Your breath came faster, your chest heaving as the thought consumed you. You wanted to help him. God, you wanted to. Wanted to take away that tension, to make him feel good in a way you knew he hadn’t let himself in far too long. The idea of his release—of you being the one to give it to him—had your thighs clenching, a needy heat coursing through you.
What would he do if you sank to your knees right now, positioning yourself between his thighs? Would his body tense in shock, his breath catching as he looked down at you, torn between pushing you away and pulling you closer? Would he mutter something low and strained, about how this couldn’t happen, how it shouldn’t?
Or would he give in? Would his breath hitch as he whispered your name, rough and almost reverent, his hands tangling in your hair, guiding you with a quiet desperation? Would he let you take control, let you explore him at your own pace, or would he seize it, the tension breaking as he pressed you deeper, showing you exactly what he wanted, exactly how he needed you?
Joel must have noticed the faraway, dazed look in your eyes, the way you lingered in the heavy silence between you both. “Well,” he said finally, his voice quiet and rough, almost hesitant, as though he was testing the waters. “Thanks. That was… that was good.” His hand dragged through his hair, mussing the curls even further.
You forced a small smile, your chest tight and aching as you tucked your hands behind your back, hoping it might steady you somehow. “No problem,” you murmured, your voice quieter than you meant it to be. Your eyes flicked to his, and then, almost without thinking, you added, “I like making you feel good.”
The words hung in the air, soft but deliberate, their weight landing squarely between you. Joel froze for a moment, his breath catching audibly as his Adam’s apple bobbed with a sharp gulp.
Fuck, Joel thought. You were making a damn mess of him. He should leave—really leave—go home, take care of the growing ache in his pants, and swear off ever talking to you again. It would be the right thing to do. The smart thing. But, of course, he didn’t.
How could he, when you looked like that? Wide-eyed, red-cheeked, lips slightly parted like you were holding back something that could ruin him completely.
“Did you…” He trailed off, his voice rough and hesitant, his fingers rubbing the back of his neck in that way he always did when he was unsure.
“Did I what?” you asked softly, your tone careful, coaxing, almost gentle.
Joel sighed heavily, shaking his head like he regretted even starting. His hand dropped back to his knee, his jaw tightening as though he was debating just walking out. For a moment, you thought he might.
But then, finally, he said it.
“Did you want me to… y’know, help you out?” His voice was quieter now, gruff and uneven. His eyes darted to you briefly, then away, like he couldn’t quite face whatever was stirring between you.

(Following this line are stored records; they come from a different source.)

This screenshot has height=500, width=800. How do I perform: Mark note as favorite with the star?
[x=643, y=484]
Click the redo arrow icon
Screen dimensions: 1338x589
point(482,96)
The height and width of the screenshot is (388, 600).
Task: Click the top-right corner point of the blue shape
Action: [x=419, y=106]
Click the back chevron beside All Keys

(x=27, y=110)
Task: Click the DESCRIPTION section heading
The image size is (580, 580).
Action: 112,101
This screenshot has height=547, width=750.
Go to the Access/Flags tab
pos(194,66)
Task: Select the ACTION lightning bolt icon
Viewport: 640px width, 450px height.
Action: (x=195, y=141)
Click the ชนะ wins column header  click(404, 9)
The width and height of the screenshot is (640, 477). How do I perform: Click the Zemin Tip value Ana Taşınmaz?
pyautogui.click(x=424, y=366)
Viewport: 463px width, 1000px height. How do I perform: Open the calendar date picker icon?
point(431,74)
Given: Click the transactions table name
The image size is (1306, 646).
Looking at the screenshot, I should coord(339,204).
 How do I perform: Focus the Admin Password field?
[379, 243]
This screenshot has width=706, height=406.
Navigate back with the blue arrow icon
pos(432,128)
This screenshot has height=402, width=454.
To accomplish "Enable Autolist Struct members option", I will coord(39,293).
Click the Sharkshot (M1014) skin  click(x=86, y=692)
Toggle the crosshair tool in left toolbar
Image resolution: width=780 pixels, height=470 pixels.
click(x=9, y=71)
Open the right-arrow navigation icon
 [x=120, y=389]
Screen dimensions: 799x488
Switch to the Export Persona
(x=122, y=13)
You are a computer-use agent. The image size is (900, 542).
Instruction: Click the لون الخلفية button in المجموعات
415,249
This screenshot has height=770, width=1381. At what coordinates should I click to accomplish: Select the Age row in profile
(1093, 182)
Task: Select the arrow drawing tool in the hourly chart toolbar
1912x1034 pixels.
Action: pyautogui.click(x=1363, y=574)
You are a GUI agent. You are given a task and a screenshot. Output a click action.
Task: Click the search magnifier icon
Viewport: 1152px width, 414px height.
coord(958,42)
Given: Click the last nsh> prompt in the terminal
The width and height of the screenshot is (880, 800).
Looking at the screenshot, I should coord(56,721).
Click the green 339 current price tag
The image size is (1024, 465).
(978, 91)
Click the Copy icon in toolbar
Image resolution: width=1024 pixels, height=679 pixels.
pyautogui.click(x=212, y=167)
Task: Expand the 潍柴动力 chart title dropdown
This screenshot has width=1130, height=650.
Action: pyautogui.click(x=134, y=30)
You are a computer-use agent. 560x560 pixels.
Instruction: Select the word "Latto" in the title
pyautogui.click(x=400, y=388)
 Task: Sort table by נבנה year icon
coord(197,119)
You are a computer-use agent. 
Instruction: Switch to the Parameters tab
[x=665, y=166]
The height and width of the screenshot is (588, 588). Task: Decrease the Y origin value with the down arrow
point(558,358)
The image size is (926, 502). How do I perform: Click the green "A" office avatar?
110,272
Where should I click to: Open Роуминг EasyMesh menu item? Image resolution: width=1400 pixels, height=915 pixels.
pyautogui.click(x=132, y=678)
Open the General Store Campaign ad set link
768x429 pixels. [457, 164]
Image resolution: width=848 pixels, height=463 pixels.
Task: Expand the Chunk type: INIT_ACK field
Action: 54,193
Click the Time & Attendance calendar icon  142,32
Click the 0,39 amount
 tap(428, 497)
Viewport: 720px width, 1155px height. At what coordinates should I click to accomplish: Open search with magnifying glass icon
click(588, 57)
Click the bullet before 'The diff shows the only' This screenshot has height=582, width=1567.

“Your back,” he clarified after a beat, clearing his throat. “I remember you said somethin’ about it the other day, when you were ridin’ Winnie. Twinge, or somethin’.”
Joel cleared his throat again, the faintest pink creeping up the sides of his neck as his gaze flicked to you and then away. “But, uh, no big deal,” he added gruffly, his voice rough and low, like he was backpedaling, trying to give you an easy out. “I can just head out.”
He was trying to play it off—acting like it didn’t matter, like he hadn’t just offered to touch you, to take care of you in a way that mirrored what you’d just done for him. But the way his voice faltered, rough and quiet, told you everything. He cared—more than he wanted to admit.
Finally, you managed a small smile, your voice barely above a whisper. “I’d like that.”
Joel stilled for a moment, his hand dropping away from his neck to rest in his lap. He hesitated, his dark eyes flicking back to yours. “You sure? I can leave if you—”
“I don’t want you to leave,” you interrupted, your voice soft but steady.
Joel inhaled deeply, the sound heavy and deliberate, before slowly pushing himself to his feet. The movement made him seem taller, broader, as if he took up all the space in the room at once.
“Uh… can’t promise it’ll be any good,” he muttered, a faint vulnerability beneath his words that made your chest ache.
“That’s okay,” you replied quickly, too quickly, your voice rushing out as you offered him a small, nervous smile. You hesitated for half a second, biting the inside of your cheek as your heart hammered in your chest. Then, finally, you asked, “How do you want me?”
The words left your lips before you could stop them.
How do you want me?
God - If only you knew. If only you understood the way those four words hit him—hard and unrelenting.
Joel’s chest tightened, his cock hardening as his thoughts spiraled, unbidden and entirely indecent, leaving him gripping for control. He pictured you asking that question with a different tone, a different look in your eyes, and it wrecked him. On your back, your legs tangled with his. On your knees, your hands gripping his thighs as you gazed up at him with those wide, innocent eyes. Bent over the arm of the couch, his name tumbling from your lips like a prayer.
He swallowed hard, his throat working against the heat rising in him, and his hands curled into fists at his sides, nails biting into his palms in a desperate attempt to stay grounded. Christ, what the fuck is wrong with me?
“I, uh…” His voice was rough, strained, his words catching as though they didn’t want to leave. “Just, uh… wherever you’re comfortable. On the couch, or… wherever.”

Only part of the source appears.